Workflow and Staffing Issues
Interviewed pharmacists questioned how LAI-PrEP provision would fit into their current workflow and availability of staff. Participants shared their concerns about asking pharmacy staff to do too much in the context of competing tasks or priorities and the potential need to rely on appointment-based services to minimize disruption to the current workflow.
But for pharmacists by himself, by herself, one person at the same time, pharmacists have to counsel and to answer the phone and do this and do that. It’s just asking for too much. It’s not fair. (Participant 15, hospital pharmacist)
With a potential increase in duties for pharmacists seeking to implement LAI-PrEP, some participants indicated that further safety precautions may be needed, including security protocols, infection control, and plans to address medical emergencies.
Privacy
Concern for patient privacy was the most common theme with over a third of participants agreeing that private rooms, spaces, and/or barriers are needed to administer LAI-PrEP using gluteal injection. Several participants mentioned not having access to such facilities, whereas others stated that they had already constructed private areas in their pharmacy.
Structural-Level Findings
Interviewed pharmacists (n = 4) identified regulatory restrictions from varying state, local, and professional organizations in California as a structural-level barrier that has limited their ability to implement LAI-PrEP.
Regulatory Barriers
Several participants stated that key entities, such as the California State Board of Pharmacy, the California Department of Public Health, and public and private health coverage providers, maintain multiple, and at times contradictory, procedural rules and requirements for implementing LAI-PrEP.

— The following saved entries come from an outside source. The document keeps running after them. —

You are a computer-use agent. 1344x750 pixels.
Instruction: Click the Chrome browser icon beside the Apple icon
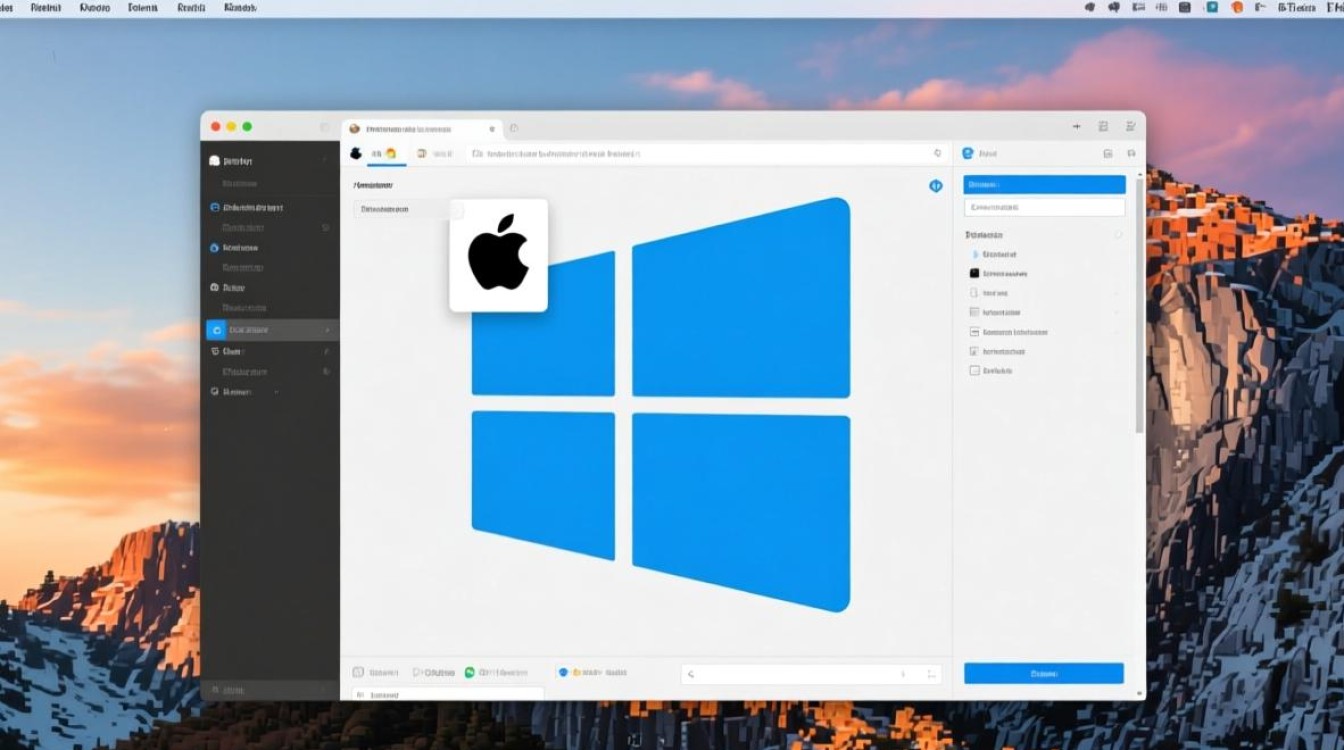pyautogui.click(x=390, y=153)
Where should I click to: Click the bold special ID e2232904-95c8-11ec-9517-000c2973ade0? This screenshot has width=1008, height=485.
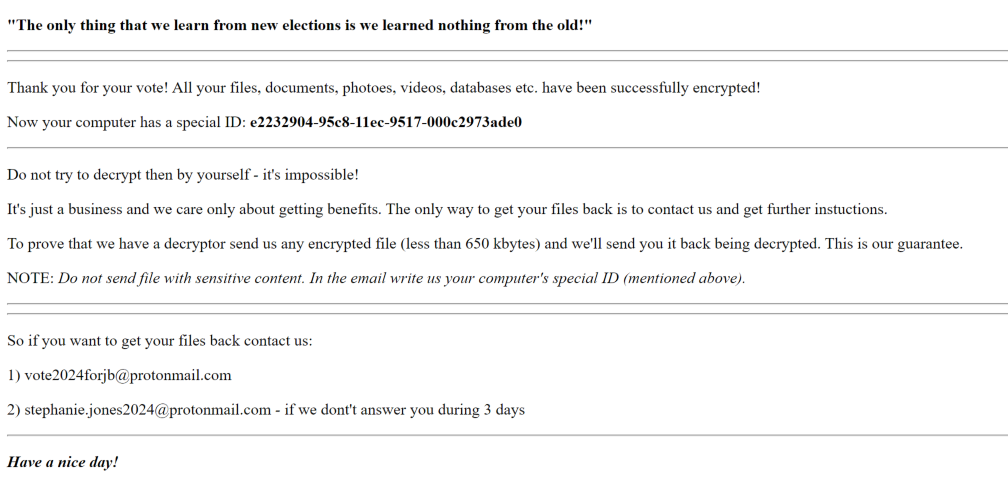point(386,123)
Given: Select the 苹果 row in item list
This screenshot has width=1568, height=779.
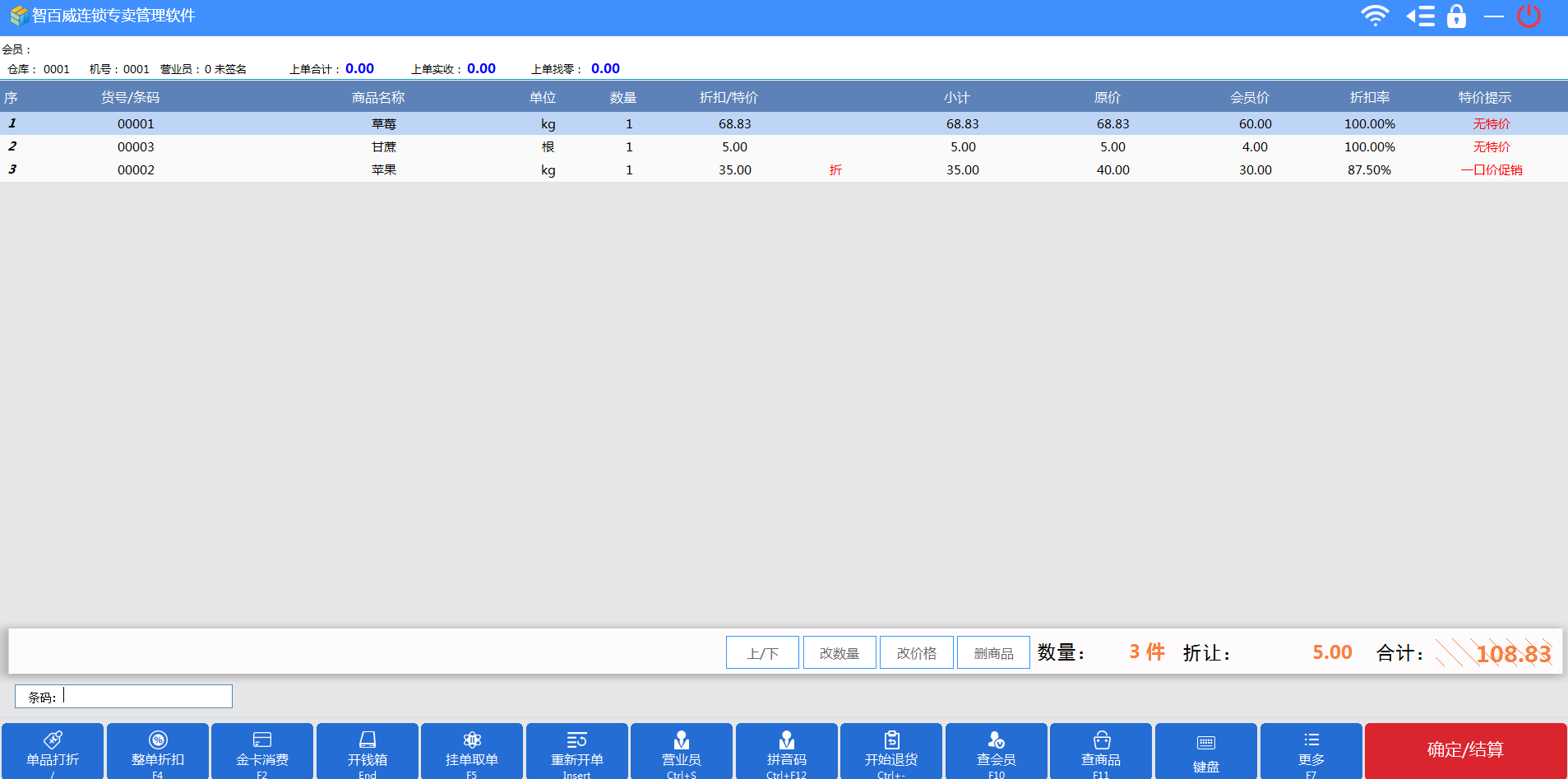Looking at the screenshot, I should (383, 170).
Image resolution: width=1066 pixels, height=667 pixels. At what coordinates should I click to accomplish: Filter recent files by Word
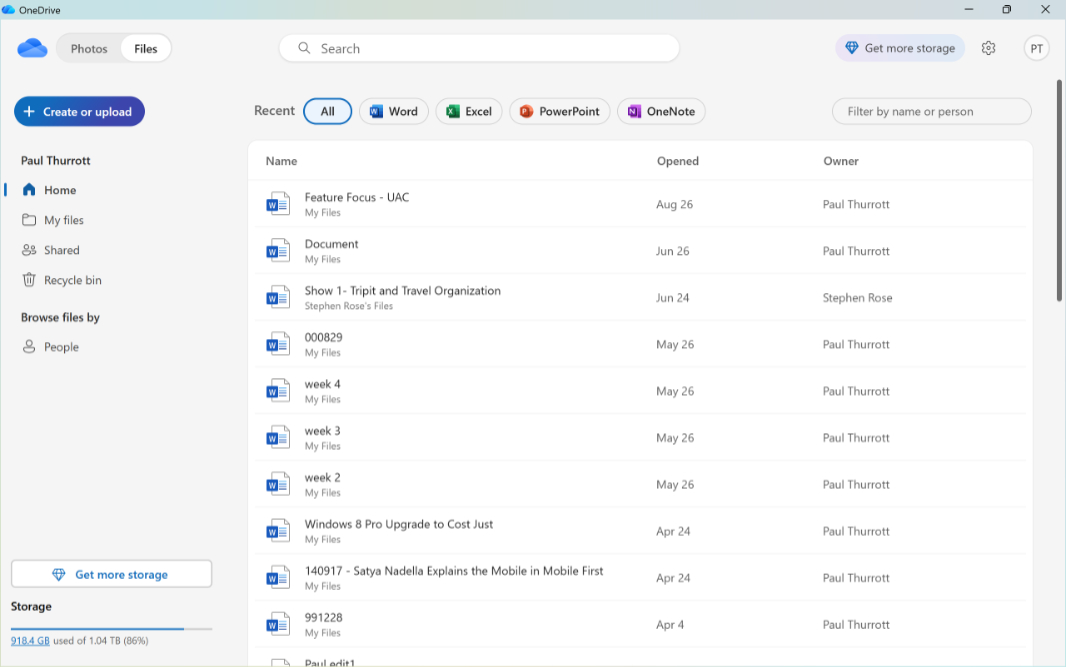pos(394,111)
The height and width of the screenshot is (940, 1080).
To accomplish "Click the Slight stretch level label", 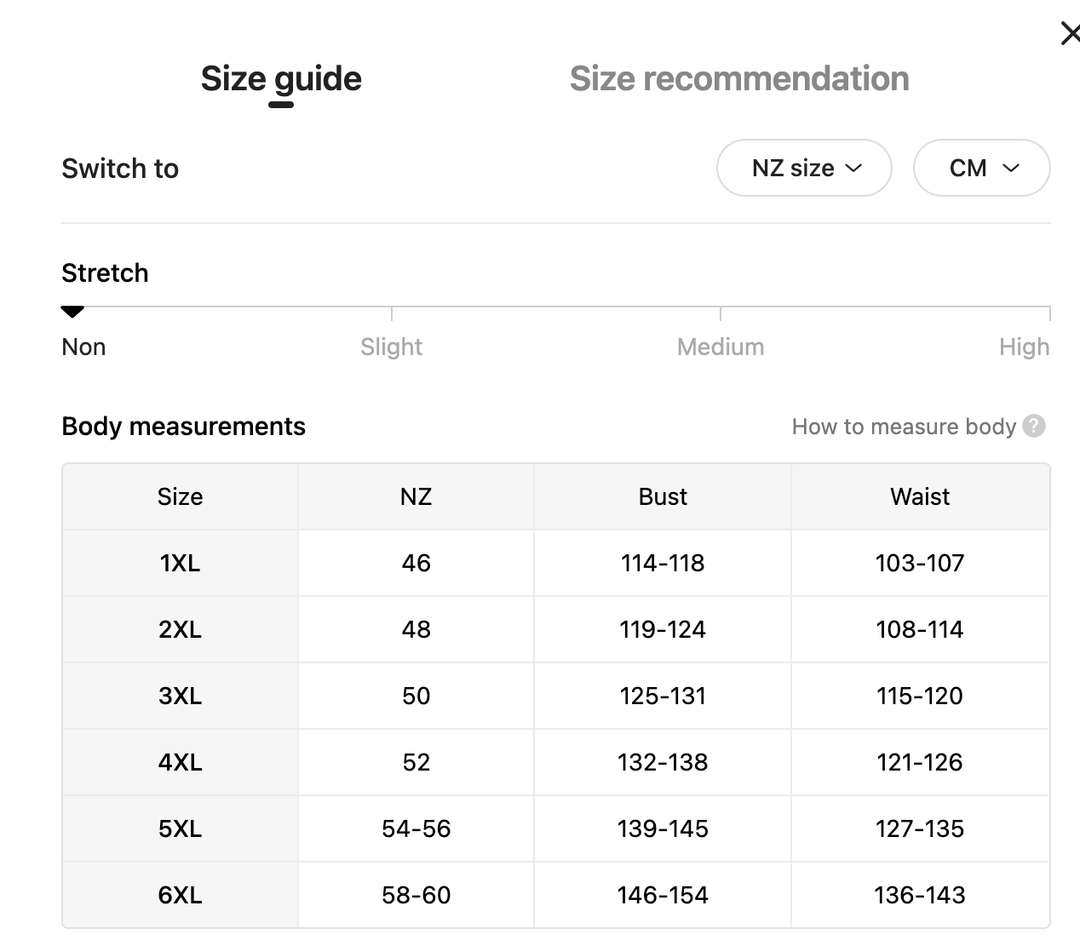I will pos(391,347).

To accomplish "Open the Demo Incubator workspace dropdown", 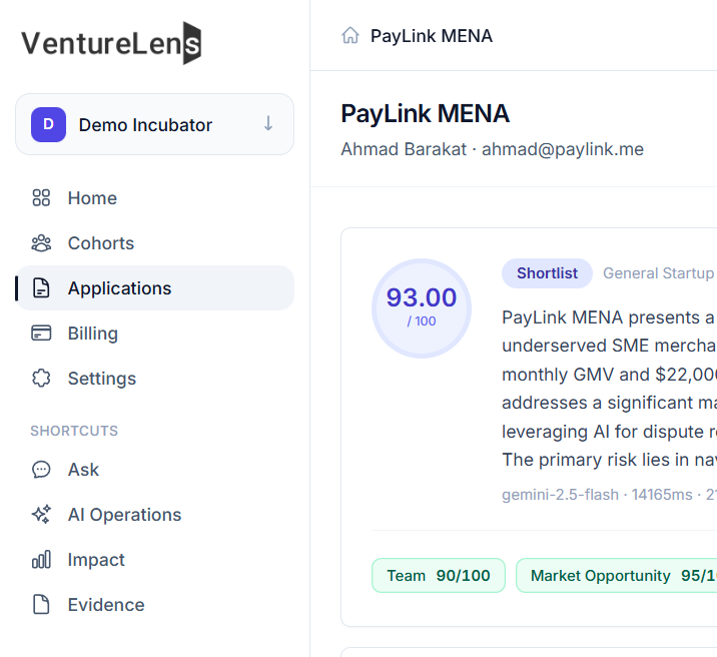I will click(x=155, y=124).
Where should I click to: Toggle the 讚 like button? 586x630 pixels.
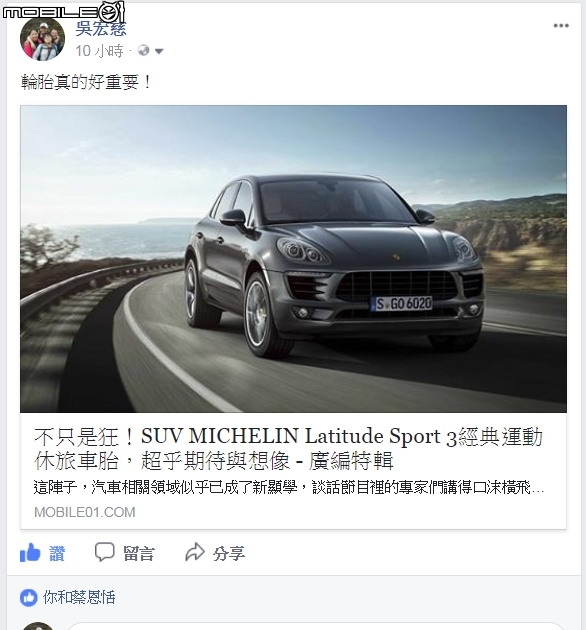43,553
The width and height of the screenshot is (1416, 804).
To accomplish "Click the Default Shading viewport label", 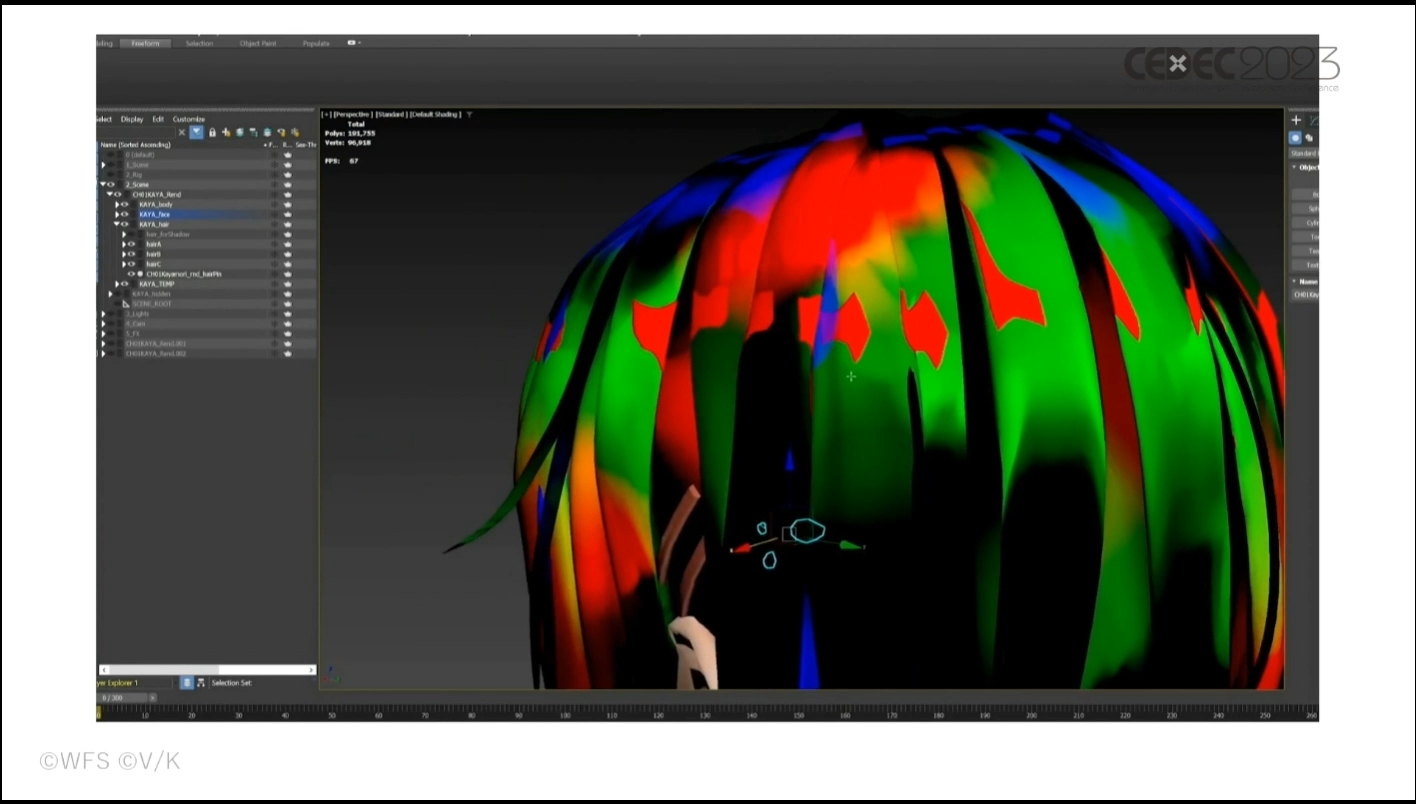I will tap(434, 114).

[These entities] are disparate in how they work, each of them has their own ecosystem, their guidelines, their rules, right. And the manufacturer has their rules. The Office of AIDS has their rules, and then the California State Board has their own rules on what pharmacists can do… they are in their own separate bubbles, and they rarely intersect. Like there’s a few points where they intersect… but it’s not enough and that’s why I feel like it’s an uphill battle. (Participant 3, independent community pharmacist)
These rules were often related to medication reimbursement, payment for services, training and certification requirements, and safety protocols and procedures. Some participants viewed patients covered by commercial health plans as being at a disadvantage because LAI-PrEP may not be covered in their prescription drug coverage plans, whereas patients insured through Medi-Cal (state Medicaid) were expected to have coverage for LAI-PrEP.
There’s no like standardized method of coverage. So if a patient has Medi-Cal it’s like a gift because it’s covered and it’s easy to deal with. If they have private insurance, commercial insurance, it’s pretty much a nightmare. (Participant 5, clinic or ambulatory care pharmacist)
Another significant issue raised by participants was drug manufacturers’ control of their products because LAI-PrEP is considered a specialty drug and, therefore, can only be accessed by select specialty pharmacies. Participants described serving as a “middle person” in facilitating patients’ access and shared specific steps of shipping LAI-PrEP first to an eligible facility, such as a doctor’s office or another pharmacy, to receive the medication for their patients.